→ Goal of the exercise
Could you write out all of the data again, word for word?

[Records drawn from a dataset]
Content starts

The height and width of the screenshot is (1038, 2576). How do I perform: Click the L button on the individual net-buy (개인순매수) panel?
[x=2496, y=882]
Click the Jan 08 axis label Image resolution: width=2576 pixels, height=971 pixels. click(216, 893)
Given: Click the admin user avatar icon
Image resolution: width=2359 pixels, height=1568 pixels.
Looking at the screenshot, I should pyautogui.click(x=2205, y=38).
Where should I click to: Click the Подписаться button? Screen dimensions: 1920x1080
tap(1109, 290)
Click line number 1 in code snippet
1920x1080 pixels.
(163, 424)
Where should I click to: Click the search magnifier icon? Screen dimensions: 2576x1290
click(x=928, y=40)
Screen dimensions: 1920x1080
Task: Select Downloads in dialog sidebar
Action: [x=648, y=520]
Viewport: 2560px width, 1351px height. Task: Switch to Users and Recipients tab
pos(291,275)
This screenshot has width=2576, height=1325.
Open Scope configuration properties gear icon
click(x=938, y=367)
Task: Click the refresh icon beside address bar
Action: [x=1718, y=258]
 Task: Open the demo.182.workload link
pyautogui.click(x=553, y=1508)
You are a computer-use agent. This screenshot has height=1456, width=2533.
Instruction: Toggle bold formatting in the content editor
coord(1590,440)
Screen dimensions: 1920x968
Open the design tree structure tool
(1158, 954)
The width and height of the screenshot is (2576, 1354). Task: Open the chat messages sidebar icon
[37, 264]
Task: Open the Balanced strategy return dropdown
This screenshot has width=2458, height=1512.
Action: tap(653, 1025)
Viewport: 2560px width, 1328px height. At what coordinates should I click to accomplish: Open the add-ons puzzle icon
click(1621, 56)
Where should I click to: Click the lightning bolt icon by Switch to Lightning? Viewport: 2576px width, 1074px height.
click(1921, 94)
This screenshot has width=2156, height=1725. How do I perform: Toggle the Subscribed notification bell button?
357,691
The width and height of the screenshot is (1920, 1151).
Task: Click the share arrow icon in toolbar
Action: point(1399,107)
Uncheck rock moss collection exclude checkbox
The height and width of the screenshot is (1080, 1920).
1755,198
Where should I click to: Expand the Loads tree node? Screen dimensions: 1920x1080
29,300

Content ends

→ Answer
The height and width of the screenshot is (1038, 2576). How do I perform: Click the L button on the individual net-buy (개인순매수) panel?
[x=2496, y=882]
Click the Jan 08 axis label Image resolution: width=2576 pixels, height=971 pixels. click(216, 893)
Given: Click the admin user avatar icon
Image resolution: width=2359 pixels, height=1568 pixels.
Looking at the screenshot, I should pyautogui.click(x=2205, y=38).
Where should I click to: Click the Подписаться button? Screen dimensions: 1920x1080
tap(1109, 290)
Click line number 1 in code snippet
1920x1080 pixels.
(163, 424)
Where should I click to: Click the search magnifier icon? Screen dimensions: 2576x1290
click(x=928, y=40)
Screen dimensions: 1920x1080
Task: Select Downloads in dialog sidebar
Action: [x=648, y=520]
Viewport: 2560px width, 1351px height. Task: Switch to Users and Recipients tab
pos(291,275)
This screenshot has width=2576, height=1325.
Open Scope configuration properties gear icon
click(x=938, y=367)
Task: Click the refresh icon beside address bar
Action: [x=1718, y=258]
 Task: Open the demo.182.workload link
pyautogui.click(x=553, y=1508)
You are a computer-use agent. This screenshot has height=1456, width=2533.
Instruction: Toggle bold formatting in the content editor
coord(1590,440)
Screen dimensions: 1920x968
Open the design tree structure tool
(1158, 954)
The width and height of the screenshot is (2576, 1354). Task: Open the chat messages sidebar icon
[37, 264]
Task: Open the Balanced strategy return dropdown
This screenshot has width=2458, height=1512.
Action: tap(653, 1025)
Viewport: 2560px width, 1328px height. At what coordinates should I click to accomplish: Open the add-ons puzzle icon
click(1621, 56)
Where should I click to: Click the lightning bolt icon by Switch to Lightning? Viewport: 2576px width, 1074px height.
click(1921, 94)
This screenshot has width=2156, height=1725. How do I perform: Toggle the Subscribed notification bell button?
357,691
The width and height of the screenshot is (1920, 1151).
Task: Click the share arrow icon in toolbar
Action: point(1399,107)
Uncheck rock moss collection exclude checkbox
The height and width of the screenshot is (1080, 1920).
1755,198
Where should I click to: Expand the Loads tree node? Screen dimensions: 1920x1080
29,300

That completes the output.